▶ _QUOTED PASSAGE_:
---------------
Her tough-guy act doesn’t always work. “Take It” flips between chugga-chugga guitars, early-aughts indie-rock horn charts, and electroclash fizz while she shouts, “I’m losing the grip,” and you sort of agree. “No Lube So Rude” itself has much to recommend it, particularly in the centrality of its titular substance when it comes to fisting; some of its synth toms even sound like silicone lube spurting out of the tube, and others sound like water-based squirts. But then those horns return and it’s a reminder that not all Y2K pop (“4 Minutes,” for example) is worth a squeeze.

Like Madonna, Peaches has the nerve to age in public and still be horny. That progesterone call-out, after all, applies not just to trans folks but those in menopause, too. And anyone who finds it unseemly for a woman of a certain age to strut to industrial disco while licking her chops and promising (threatening?), “There’s no guest list here/Take a piss in here,” as Peaches does in “No Lube,” might remember that Peaches is actually younger than Trent Reznor, still promising to fuck you like an animal. What’s fair for the goddamn goose.
---------------
In the Peaches review, what reason does the text give to anyone who finds it unseemly for a woman her age to perform this way?

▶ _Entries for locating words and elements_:
---------------
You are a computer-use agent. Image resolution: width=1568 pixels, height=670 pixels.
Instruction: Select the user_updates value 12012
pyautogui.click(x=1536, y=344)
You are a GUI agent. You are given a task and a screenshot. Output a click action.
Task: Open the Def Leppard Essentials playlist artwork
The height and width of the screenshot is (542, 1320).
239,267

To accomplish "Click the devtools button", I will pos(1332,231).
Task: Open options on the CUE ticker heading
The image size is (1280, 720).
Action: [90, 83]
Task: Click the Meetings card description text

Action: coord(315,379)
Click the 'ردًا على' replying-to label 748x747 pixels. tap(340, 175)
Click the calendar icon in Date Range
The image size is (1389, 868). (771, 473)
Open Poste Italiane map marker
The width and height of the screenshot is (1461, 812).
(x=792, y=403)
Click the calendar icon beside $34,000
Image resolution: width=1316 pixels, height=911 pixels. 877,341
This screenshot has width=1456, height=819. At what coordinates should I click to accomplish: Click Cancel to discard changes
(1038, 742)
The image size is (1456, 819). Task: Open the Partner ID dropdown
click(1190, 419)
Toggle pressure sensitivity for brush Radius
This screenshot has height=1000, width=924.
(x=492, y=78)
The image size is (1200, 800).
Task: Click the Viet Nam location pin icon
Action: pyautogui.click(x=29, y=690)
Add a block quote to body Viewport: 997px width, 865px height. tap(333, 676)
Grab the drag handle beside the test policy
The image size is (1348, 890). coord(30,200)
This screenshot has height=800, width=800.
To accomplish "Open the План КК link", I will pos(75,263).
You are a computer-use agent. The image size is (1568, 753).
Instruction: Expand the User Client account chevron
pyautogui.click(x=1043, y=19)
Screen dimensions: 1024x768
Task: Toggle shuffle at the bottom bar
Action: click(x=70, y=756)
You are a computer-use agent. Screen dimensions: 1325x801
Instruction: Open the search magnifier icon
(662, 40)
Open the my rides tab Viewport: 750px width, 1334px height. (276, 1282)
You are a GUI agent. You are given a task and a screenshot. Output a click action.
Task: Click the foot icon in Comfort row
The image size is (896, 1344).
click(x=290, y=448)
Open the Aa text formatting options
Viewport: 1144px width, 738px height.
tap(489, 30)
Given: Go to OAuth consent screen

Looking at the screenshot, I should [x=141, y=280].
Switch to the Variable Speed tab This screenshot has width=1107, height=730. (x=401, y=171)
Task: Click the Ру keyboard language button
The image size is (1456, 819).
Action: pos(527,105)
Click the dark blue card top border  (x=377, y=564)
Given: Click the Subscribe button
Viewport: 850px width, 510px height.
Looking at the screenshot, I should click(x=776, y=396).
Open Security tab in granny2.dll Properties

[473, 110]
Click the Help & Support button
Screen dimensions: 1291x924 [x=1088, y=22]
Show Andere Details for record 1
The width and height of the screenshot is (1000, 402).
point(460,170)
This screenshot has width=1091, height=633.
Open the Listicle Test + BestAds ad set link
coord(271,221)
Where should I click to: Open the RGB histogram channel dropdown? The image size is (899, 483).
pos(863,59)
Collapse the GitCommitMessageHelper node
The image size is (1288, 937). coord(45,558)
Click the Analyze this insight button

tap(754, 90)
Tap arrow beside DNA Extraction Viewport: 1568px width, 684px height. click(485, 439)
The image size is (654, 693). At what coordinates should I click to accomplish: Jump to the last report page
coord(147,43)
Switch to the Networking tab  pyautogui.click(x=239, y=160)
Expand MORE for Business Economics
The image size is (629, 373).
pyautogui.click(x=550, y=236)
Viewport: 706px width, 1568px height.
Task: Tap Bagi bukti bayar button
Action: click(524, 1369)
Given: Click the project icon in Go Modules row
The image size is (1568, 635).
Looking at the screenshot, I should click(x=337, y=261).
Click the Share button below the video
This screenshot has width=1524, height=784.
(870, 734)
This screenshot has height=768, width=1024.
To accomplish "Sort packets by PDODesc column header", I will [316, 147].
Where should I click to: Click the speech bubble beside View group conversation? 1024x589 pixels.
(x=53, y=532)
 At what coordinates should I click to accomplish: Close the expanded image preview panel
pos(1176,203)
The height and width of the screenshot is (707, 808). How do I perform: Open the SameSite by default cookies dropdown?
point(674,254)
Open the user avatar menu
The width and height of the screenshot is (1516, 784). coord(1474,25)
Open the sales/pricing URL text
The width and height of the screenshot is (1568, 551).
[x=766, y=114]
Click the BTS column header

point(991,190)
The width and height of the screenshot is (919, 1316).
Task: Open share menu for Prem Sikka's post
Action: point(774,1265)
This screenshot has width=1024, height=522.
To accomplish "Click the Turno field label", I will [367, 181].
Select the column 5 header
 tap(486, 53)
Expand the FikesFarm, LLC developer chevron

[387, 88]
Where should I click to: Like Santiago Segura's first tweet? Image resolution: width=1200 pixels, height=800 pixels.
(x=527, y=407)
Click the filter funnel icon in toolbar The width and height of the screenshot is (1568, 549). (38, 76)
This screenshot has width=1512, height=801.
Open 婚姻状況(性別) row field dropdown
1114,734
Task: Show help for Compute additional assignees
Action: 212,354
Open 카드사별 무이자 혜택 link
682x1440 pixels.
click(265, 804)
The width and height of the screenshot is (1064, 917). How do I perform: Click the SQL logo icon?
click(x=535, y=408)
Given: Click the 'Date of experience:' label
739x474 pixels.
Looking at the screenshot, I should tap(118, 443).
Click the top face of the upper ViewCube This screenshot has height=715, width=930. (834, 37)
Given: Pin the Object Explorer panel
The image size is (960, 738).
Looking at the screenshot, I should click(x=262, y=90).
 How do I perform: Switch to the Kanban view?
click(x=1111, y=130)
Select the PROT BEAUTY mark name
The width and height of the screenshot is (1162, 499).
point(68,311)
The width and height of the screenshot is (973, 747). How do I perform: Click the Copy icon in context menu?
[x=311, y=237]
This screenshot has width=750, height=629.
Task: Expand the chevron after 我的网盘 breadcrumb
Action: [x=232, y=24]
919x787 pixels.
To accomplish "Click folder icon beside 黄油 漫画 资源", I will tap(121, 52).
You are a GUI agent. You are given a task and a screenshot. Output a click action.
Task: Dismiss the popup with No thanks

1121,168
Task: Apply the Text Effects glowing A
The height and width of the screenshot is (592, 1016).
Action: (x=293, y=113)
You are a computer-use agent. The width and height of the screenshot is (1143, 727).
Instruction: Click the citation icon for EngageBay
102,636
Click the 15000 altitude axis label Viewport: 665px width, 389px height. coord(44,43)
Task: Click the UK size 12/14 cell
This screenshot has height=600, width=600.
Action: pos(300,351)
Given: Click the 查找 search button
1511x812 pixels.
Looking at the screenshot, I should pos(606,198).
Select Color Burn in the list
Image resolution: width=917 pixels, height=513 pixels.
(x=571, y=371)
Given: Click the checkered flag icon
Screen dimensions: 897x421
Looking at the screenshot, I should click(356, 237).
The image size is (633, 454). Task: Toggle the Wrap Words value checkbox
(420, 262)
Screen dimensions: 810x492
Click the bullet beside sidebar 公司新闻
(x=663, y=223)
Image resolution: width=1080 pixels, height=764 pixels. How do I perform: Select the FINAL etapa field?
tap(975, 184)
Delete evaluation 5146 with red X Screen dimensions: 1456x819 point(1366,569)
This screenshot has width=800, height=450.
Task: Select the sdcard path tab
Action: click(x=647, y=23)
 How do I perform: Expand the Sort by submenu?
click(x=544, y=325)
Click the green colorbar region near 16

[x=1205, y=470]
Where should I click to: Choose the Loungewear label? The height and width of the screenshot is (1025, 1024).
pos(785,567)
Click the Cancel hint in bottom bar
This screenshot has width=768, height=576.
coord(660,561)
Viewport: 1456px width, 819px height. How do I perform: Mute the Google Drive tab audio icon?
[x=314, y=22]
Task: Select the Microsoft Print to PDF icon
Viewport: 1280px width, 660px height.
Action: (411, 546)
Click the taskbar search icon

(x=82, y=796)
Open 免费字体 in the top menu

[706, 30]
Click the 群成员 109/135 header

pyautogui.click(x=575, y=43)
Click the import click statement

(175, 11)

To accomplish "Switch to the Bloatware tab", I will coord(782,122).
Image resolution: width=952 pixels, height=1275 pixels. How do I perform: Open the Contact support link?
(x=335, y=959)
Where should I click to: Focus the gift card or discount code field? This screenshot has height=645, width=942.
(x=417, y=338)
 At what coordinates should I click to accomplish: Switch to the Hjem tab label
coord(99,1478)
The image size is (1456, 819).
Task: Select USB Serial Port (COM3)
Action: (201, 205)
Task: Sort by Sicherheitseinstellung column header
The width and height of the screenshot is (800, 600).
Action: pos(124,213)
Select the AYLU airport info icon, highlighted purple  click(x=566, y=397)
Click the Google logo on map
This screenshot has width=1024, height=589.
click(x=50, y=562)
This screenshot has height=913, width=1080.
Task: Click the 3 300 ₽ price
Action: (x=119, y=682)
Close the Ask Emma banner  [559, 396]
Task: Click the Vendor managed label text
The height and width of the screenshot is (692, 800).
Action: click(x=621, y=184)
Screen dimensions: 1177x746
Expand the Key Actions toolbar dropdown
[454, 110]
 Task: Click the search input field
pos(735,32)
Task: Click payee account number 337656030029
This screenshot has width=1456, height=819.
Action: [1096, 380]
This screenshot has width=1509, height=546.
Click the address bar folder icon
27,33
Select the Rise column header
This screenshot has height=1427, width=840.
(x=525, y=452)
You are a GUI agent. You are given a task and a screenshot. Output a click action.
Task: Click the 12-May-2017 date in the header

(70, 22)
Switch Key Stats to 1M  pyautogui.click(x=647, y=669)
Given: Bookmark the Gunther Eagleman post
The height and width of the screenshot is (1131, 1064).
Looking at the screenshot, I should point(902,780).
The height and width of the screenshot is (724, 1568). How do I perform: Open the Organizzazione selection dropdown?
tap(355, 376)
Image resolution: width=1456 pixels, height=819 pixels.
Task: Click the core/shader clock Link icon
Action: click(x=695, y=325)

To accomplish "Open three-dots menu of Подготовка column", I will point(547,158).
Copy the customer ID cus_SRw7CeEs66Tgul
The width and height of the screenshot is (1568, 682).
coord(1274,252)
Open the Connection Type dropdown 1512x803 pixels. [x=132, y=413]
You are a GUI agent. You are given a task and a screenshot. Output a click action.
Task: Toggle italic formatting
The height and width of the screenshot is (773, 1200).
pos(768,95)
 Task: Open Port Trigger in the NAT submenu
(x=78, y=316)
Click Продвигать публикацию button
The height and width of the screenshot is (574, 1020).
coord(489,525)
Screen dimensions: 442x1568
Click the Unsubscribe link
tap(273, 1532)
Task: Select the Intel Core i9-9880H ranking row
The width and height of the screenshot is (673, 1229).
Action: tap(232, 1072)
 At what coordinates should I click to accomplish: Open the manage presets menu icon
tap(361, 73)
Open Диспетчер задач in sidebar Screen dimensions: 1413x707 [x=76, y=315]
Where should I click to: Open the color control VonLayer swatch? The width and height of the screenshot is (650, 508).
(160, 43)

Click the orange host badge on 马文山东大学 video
---------------
▶ _COMPLETE ANSWER_: It reminds them that Peaches is actually younger than Trent Reznor, who still makes the same kind of explicit promise in his music. What is accepted from him should be fair for her too.